Dataset records:
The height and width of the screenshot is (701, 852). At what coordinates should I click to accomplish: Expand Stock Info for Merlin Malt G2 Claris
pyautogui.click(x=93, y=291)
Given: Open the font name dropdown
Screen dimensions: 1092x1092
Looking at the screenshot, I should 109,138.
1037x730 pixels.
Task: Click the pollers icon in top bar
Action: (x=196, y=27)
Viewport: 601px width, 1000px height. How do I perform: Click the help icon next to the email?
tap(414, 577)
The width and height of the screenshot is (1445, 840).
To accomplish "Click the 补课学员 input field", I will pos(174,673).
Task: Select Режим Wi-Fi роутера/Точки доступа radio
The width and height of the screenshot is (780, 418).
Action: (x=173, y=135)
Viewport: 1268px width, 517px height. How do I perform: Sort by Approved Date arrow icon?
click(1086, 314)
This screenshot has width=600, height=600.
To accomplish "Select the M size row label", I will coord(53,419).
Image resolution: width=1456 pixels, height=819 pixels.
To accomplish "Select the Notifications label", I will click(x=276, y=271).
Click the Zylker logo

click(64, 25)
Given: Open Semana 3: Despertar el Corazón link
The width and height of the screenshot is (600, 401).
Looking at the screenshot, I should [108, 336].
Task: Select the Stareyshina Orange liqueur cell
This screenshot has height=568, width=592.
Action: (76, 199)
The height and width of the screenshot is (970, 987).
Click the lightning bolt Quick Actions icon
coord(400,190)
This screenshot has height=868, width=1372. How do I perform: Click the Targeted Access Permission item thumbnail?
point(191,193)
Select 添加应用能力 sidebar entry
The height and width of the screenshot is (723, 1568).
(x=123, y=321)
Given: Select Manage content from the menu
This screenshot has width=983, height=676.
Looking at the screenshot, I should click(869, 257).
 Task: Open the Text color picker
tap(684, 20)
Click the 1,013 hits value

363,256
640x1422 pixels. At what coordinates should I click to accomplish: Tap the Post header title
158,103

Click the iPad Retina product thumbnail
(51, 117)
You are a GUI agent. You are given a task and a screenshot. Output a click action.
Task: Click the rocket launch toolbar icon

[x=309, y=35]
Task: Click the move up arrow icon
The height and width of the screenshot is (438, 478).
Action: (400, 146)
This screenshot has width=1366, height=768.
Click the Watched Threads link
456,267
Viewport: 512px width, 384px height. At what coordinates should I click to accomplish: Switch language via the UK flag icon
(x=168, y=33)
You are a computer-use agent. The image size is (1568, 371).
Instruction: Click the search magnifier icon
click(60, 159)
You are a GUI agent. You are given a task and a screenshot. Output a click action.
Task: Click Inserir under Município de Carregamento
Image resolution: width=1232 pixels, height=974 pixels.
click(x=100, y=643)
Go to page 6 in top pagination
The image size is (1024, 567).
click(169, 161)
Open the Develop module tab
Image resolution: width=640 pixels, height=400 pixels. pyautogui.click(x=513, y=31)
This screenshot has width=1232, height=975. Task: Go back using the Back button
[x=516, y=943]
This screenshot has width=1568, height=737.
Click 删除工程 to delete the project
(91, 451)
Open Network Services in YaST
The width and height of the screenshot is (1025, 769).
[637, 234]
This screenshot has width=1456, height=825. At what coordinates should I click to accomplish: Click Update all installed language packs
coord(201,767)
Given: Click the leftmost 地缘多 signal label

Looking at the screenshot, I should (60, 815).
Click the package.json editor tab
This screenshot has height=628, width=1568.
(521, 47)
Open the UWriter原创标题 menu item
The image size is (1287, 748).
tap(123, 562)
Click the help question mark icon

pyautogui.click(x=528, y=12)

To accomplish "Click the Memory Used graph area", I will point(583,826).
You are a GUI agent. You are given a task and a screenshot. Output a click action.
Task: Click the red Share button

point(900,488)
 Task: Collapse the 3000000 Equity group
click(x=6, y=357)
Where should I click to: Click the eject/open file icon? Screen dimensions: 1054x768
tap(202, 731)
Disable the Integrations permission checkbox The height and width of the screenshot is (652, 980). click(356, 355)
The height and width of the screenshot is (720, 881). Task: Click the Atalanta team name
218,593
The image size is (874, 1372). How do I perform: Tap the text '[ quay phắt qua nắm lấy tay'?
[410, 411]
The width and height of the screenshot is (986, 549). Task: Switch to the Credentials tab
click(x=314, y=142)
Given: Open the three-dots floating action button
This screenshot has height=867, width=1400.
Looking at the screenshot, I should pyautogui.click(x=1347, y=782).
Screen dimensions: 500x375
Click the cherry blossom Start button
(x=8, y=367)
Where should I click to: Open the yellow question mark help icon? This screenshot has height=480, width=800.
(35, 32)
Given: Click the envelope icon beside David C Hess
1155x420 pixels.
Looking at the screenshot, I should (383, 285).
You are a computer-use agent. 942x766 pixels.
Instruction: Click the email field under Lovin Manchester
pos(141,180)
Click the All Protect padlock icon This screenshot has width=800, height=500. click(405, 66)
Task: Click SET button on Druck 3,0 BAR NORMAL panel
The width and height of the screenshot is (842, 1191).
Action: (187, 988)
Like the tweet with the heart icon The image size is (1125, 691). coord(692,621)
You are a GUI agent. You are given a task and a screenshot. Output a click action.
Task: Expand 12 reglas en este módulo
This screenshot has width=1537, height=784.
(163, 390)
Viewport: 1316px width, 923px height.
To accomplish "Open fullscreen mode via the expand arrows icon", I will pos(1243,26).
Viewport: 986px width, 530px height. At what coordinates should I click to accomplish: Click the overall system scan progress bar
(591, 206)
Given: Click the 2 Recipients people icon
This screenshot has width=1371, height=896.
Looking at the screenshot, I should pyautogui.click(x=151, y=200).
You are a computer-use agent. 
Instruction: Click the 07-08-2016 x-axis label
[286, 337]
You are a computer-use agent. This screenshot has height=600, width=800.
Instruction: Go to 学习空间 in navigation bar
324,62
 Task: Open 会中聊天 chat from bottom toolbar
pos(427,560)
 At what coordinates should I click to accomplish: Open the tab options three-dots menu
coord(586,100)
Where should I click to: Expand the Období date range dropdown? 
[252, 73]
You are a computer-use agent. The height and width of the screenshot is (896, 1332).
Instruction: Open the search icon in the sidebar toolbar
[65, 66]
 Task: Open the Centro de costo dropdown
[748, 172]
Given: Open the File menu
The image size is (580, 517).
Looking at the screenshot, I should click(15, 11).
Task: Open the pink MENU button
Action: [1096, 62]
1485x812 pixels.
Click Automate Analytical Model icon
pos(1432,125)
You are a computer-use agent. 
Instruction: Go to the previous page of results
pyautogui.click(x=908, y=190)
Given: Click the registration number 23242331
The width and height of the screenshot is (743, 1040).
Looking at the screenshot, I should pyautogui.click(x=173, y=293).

Problem to solve - Pick out every line in the dataset records above that contains the word "Switch", and copy each one.

Response -
Viewport: 512px width, 384px height. At what coordinates should I click to accomplish: Switch language via the UK flag icon
The width and height of the screenshot is (986, 549). Task: Switch to the Credentials tab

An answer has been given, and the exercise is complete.